Silpa gave a table like this for testing:
create table network_table ( origin number , destination number ) /
And some data as well:
insert into network_table values (11, 12) / insert into network_table values (12, 13) / insert into network_table values (14, 11) / insert into network_table values (14, 15) / insert into network_table values (14, 16) / insert into network_table values (14, 17) / insert into network_table values (18, 11) / insert into network_table values (19, 110) / insert into network_table values (111, 112) / insert into network_table values (23, 15) / insert into network_table values (23, 24) / commit /
What I found very useful was drawing these data as nodes in a graph:
Silpas requirement was to start at a given node and select the entire network reachable from that node - no matter which direction the arrow points. If starting at for example node 11, the select should return all the blue (origin, destination) connections.
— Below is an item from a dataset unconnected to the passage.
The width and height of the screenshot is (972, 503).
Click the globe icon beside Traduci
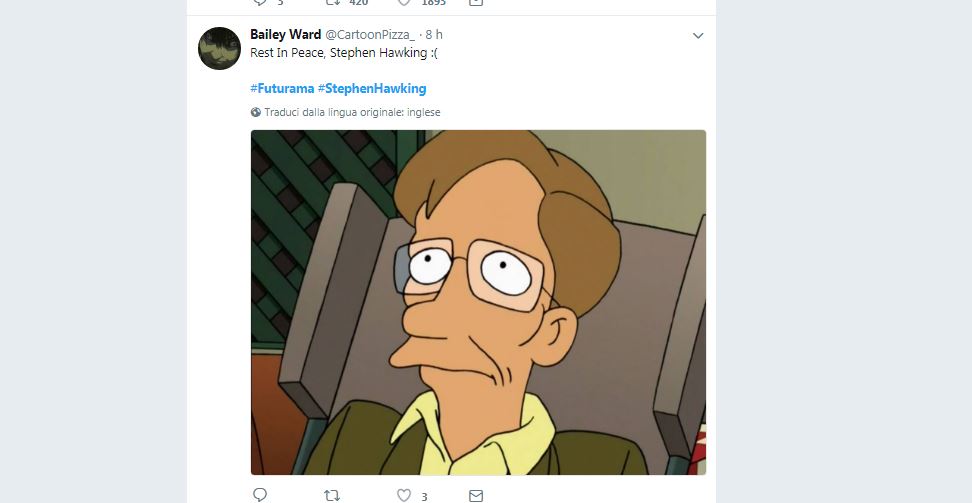coord(256,113)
Silpa had tried using CONNECT BY hierachical queries, but it didn't quite work out. I came up with this solution using recursive subquery factoring instead:
with net (origin, destination, origin_recur, destination_recur, lvl)
as (
select n.origin
, n.destination
, 11 origin_recur
, case n.origin
when 11 then destination
else origin
end destination_recur
, 1 lvl
from network_table n
where n.origin = 11
or n.destination = 11
union all
select n.origin
, n.destination
, net.destination_recur origin_recur
, case n.origin
when net.destination_recur then n.destination
else n.origin
end destination_recur
, net.lvl + 1 lvl
from net
join network_table n
on (n.origin = net.destination_recur and n.destination != net.origin_recur)
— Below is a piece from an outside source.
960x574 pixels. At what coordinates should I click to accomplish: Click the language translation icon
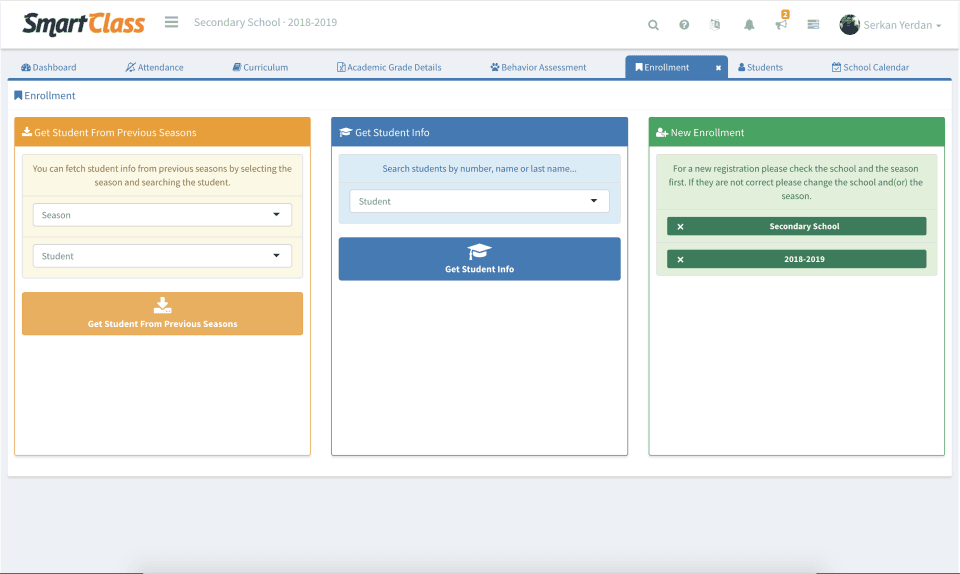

or (n.destination = net.destination_recur and n.origin != net.origin_recur)
)
search breadth first by origin_recur, destination_recur set ordering
select origin
, destination
, origin_recur
, destination_recur
, lvl
from net
order by ordering
/
Giving this output of the 9 blue arrows from the drawing:
ORIGIN DESTINATION ORIGIN_RECUR DESTINATION_RECUR LVL
---------- ----------- ------------ ----------------- -----
11 12 11 12 1
14 11 11 14 1
18 11 11 18 1
12 13 12 13 2
14 15 14 15 2
14 16 14 16 2
14 17 14 17 2
23 15 15 23 3
23 24 23 24 4
The "trick" is that we create origin_recur and destination_recur. In the "starting" part of the subquery (before UNION ALL) origin_recur is always 11 (my starting point) and destination_recur is "the other node". In the recursive part of the subquery (after UNION ALL) we find the next level by joining on either origin or destination equal to "prior" destination_recur (plus we make sure we don't "double back" on ourselves.) And for that level we again make sure origin_recur is "where we came from" and destination_recur is "the other node", no matter which way the arrow originally points. In other words: origin_recur and destination_recur represents the blue arrows but they just all have the direction modified to always be the direction we traverse the graph.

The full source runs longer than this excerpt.